Estudios avalan el uso de la vitamina C

  1.  Samuel Campbell, biólogo de la Universidad de Alabama, comprobó que su consumo tiene un efecto desestresante, ya que actúa sobre la respuesta de la glándula adrenal al estrés, reduciendo los niveles sanguíneos de cortisol, la hormona que fabricamos en situaciones de emergencia y que, producida de forma crónica, puede exponernos a todo tipo de enfermedades.
  2. Científicos del Instituto Linus Pauling, de la Universidad Estatal de Oregón, han demostrado que un suplemento diario de 500 miligramos de vitamina C reduce la presión arterial en pacientes hipertensos
  3. La vitamina C parece ser, asimismo, un buen aliado en la lucha contra el cáncer. El oncólogo Chi Dang, de la Universidad Johns Hopkins, demostró hace unos años que, por su efecto antioxidante, esta molécula bloquea la proteína HIF-1, que es la que permite que cuando falta oxígeno las células cancerígenas puedan seguir convirtiendo el azúcar en energía.

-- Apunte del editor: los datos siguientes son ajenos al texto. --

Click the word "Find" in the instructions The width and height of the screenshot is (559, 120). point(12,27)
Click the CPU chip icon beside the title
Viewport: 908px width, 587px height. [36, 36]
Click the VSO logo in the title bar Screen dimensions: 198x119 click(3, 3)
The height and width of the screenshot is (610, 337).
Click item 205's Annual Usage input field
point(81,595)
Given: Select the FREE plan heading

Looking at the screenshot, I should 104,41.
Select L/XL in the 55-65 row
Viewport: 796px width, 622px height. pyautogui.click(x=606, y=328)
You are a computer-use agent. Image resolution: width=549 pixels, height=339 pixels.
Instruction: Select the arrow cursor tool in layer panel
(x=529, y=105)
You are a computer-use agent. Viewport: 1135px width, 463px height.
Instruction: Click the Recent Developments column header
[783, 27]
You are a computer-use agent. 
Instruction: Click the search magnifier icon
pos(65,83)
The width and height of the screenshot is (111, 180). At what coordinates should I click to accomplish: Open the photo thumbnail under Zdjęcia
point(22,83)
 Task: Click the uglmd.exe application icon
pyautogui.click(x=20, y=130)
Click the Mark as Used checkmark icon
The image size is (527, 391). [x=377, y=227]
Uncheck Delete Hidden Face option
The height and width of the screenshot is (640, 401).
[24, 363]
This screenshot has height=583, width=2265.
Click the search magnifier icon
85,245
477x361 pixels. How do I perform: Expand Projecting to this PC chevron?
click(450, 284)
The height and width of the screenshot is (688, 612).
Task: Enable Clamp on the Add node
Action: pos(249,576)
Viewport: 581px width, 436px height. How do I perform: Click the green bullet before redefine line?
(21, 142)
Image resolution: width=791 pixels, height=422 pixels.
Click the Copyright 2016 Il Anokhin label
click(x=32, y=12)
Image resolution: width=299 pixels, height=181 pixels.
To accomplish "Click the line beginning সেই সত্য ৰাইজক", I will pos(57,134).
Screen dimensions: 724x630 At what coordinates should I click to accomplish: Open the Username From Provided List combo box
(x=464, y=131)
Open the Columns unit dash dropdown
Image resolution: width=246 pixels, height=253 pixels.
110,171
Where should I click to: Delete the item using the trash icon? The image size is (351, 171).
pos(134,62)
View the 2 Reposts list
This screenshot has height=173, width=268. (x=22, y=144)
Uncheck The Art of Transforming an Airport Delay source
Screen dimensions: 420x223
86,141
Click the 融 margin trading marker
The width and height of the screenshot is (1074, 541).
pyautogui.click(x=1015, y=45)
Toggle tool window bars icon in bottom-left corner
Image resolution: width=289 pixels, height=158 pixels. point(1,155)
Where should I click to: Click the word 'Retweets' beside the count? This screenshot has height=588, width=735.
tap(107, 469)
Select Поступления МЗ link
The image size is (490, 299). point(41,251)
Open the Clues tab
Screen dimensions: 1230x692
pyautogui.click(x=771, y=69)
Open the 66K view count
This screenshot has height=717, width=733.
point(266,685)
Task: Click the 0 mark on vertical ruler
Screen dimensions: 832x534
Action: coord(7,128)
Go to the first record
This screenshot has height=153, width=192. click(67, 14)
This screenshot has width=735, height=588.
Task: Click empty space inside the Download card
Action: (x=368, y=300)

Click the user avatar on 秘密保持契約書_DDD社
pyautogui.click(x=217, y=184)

En otras palabras, “el consumo de esta molécula detiene los tumores, los deja sin fuerzas e impide que crezcan”, tal y como explicó Chang en la revista especializada Cancer Cell.
  4. Un estudio reciente de la Universidad de Leicester demostró que contribuye a la curación de las heridas en la piel y evita que el ADN de las células de la piel se dañe, por ejemplo, cuando se expone a demasiada radiación ultravioleta procedente del sol. “La vitamina C favorece la cicatrización estimulando los fibroblastos para que se dividan y acudan al área dañada”, especifica Tiago Diarte, coautor del trabajo.
  5. Ingerir un suplemento diario de vitamina C resulta tan beneficioso para el sistema cardiovascular como practicar deporte asiduamente, de acuerdo con un nuevo estudio de la Universidad de Colorado.